The tax plan also isn’t favorable to farmers who serve as pass-through entities.

“I’m a pass-through entity. I think a lot of you in the room probably are,” he said. “We go back to what was promised and what we’re getting. When Donald Trump was in Iowa he said farmers will pay a 15% tax rate. That got my attention.”

That’s not in the final bill, though; pass-throughs end up paying a higher rate than large corporations.

“Basically you are getting a lower tax rate on a slice of your pass-through income. So you’re still going to be at sub 30 while corporations have it at 20,” Kruse said.

“What I got out of Donald, when he came out and said everybody would pay 15 percent, I thought for the first time, here’s somebody who is going to give us the same tax rate as the corporations. The small businesses are going to get treated the same.

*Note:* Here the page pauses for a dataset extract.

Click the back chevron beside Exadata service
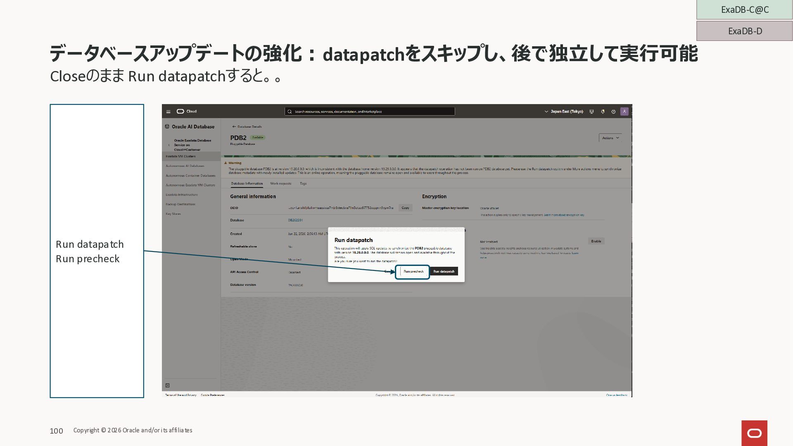This screenshot has width=793, height=446. point(169,145)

Well, that didn’t last.”

With farm production so high, farmers need high demand for their crop, Kruse said.

He believes ethanol is one of the needed uses for corn, but said it’s been a challenge to keep ethanol supported in the past year.

EPA Administrator Scott Pruitt tried different ways that would have harmed ethanol production, including lowering the RFS numbers.

“Everyone was assuring me that Donald Trump supports ethanol, but that didn’t stop Pruitt from trying,” Kruse said.

He said Iowa Senators Joni Ernst and Charles Grassley fought for the renewable fuel standard.

“Grassley said he was lied to. When Pruitt came in to get his confirmation hearing he stood in both their offices and promised he wouldn’t do exactly what he was doing,” Kruse said.

So far their efforts have been successful, he said, “but I never heard Trump tweet it. It’s not official until it’s a tweet. But it did get pushed back.”